À Cuba, on rationne aussi les médias

Du côté des médias, la situation est quelque peu compliquée. Comme nous le confirme Circles Robinson, rédacteur en chef du site d'information indépendant cubain, Havanatimes, qui a répondu à nos questions. « La plupart de nos rédacteurs n'ont pas d'accès internet. Nous communiquons principalement par e-mail. De mon côté, je me rends à Cuba tous les six mois et à chaque fois je me connecte dans un hôtel ». Les médias cubains ne sont pas censurés mais le coût et le débit plus que restreints ne leur permettent pas d'alimenter leur plateforme. « Le site a été lancé quand je travaillais à Cuba. Aujourd'hui je l'alimente depuis le Nicaragua. À Cuba nos journalistes n'ont pas de carte de presse. »

Felix Lopez insiste sur le fait que ces réformes ne peuvent être que bénéfiques au peuple cubain. « Je pense que ces restrictions sont un outil de censure utilisé par le gouvernement. À ce propos, je reste quand même optimiste avec les réformes qui sont en cours. La situation du pays est en train de changer. »

Le gouvernement cubain détient une dizaine de journaux nationaux dits « officiels », et d'autres provinciaux. C'est la seule presse écrite tolérée. En revanche sur la toile, tout devient possible... ou presque. Le journaliste Circles Robinson nous explique que son journal web est diffusé sur le réseau internet mondial et national (l'intranet). Bien que la rubrique « Opinion » de son site titille quelque peu le régime castriste, il ne dit pas subir de censure.

Un manque volontaire de matériel

Depuis le mardi 4 juin, les habitants ont désormais accès à tous les sites Internet depuis les 118 cybercafés, et ceci sans restrictions. Si Cuba est placé au même plan que la Chine, la Birmanie ou encore la Corée du Nord en matière de censure sur le net, c'est que le gouvernement s'appuie sur un cruel manque de matériel. La société de télécommunication Etesca, détenue par le gouvernement, propose un service internet à bas débit pour un coût exorbitant.

Fernando Ravsberg, le correspondant à Cuba pour la BBC s'est penché sur sa calculette et a trouvé bon de remarquer qu'avec un total de 334 ordinateurs mis à disposition et sachant les cybercafés ouverts 11 heures par jour, 3 700 personnes pourraient donc utiliser Internet en un jour (en supposant qu'un internaute surfe seulement une heure sur internet). Avec une base de 8 millions de potentiels internautes (soit 70% de la population), il arrive à cette conclusion : un internaute cubain ne pourrait donc se connecter à Internet qu'une fois tous les cinq ans !

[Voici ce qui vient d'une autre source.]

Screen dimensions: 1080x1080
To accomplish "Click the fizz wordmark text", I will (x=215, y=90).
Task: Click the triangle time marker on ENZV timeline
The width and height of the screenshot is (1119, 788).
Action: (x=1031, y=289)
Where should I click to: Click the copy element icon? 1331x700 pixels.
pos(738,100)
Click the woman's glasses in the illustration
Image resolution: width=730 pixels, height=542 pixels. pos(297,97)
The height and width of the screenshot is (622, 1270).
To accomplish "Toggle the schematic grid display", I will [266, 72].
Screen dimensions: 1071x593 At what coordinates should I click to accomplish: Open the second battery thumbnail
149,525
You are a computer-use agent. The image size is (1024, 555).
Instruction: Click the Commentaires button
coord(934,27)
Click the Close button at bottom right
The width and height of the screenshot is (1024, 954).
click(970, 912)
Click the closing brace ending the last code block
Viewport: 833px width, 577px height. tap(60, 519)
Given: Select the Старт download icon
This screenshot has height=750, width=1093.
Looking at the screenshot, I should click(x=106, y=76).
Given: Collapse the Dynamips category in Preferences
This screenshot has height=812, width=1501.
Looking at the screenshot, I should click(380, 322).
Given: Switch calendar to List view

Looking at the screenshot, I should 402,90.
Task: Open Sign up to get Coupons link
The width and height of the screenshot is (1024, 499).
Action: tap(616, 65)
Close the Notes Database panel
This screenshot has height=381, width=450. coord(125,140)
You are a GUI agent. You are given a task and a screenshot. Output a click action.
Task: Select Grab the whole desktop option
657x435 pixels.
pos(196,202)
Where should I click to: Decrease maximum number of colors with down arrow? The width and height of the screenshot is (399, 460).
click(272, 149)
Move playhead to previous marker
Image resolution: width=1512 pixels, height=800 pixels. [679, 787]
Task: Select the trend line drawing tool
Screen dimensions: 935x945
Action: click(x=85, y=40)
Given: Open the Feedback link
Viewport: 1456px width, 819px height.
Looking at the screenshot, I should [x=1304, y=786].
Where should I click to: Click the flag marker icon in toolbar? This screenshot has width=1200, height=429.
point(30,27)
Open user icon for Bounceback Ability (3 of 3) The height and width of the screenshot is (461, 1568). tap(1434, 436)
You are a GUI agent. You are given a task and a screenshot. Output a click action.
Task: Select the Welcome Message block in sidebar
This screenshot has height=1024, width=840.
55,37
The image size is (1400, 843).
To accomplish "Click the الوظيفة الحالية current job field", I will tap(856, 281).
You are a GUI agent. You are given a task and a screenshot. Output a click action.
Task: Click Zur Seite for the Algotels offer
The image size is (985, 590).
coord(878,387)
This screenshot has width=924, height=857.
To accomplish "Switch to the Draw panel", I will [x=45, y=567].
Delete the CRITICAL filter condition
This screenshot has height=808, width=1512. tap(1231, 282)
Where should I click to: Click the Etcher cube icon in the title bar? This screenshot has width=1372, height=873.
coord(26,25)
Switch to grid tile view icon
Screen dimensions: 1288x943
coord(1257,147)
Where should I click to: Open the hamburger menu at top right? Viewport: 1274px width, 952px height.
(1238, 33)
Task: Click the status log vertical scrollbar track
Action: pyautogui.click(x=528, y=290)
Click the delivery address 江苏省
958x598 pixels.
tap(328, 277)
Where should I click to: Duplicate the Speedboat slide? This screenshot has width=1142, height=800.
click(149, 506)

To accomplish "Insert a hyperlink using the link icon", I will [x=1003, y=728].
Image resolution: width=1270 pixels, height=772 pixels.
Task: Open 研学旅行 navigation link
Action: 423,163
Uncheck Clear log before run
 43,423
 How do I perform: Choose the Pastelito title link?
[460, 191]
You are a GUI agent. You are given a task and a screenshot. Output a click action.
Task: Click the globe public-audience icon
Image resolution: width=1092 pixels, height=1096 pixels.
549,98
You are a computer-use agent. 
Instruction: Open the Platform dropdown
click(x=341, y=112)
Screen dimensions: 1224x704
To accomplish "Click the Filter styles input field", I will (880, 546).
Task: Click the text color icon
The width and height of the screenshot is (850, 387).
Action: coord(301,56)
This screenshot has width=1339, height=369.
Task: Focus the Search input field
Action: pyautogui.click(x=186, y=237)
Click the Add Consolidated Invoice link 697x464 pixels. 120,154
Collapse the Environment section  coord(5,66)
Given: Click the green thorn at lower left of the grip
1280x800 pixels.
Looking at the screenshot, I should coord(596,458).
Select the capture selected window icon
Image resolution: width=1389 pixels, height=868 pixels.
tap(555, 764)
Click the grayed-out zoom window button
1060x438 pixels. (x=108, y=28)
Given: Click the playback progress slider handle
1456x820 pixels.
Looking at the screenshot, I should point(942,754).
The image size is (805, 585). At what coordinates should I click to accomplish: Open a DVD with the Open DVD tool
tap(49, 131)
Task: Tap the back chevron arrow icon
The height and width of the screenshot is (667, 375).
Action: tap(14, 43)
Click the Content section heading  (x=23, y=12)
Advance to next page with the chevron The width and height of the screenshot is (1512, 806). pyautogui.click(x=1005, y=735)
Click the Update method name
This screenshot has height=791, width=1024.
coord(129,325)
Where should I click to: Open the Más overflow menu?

De nouveaux acteurs de l'information

Des activistes de l'information cultivent leur liberté d'expression par un moyen plus ou moins toléré par les autorités. C'est le cas de la célèbre blogueuse Yoanis Sánchez, philosophe de formation reconvertie dans le journalisme. Elle tient son renom de sa présence sur la toile et sa position en faveur d'une réelle extension des libertés d'expression. En 2008, elle a été récompensée par le prix Ortega y Gasset du quotidien espagnol El Pais dans la catégorie « journalisme électronique », et ce un an après l'ouverture de son blog Generacion Y.

Cependant, ce site n'a pas de visibilité sur le réseau intranet. Alors même que cette jeune femme s'élève au rang des 100 personnes les plus influentes du monde selon le Time 2008, elle est pourtant méconnue dans son pays. Si l'on reprend la citation du président Barack Obama, le blog de Yoanis Sánchez « fournit au monde une fenêtre unique sur les réalités quotidiennes de la vie à Cuba », et en cela l'action de ces blogueurs est un appel à la prise de conscience internationale.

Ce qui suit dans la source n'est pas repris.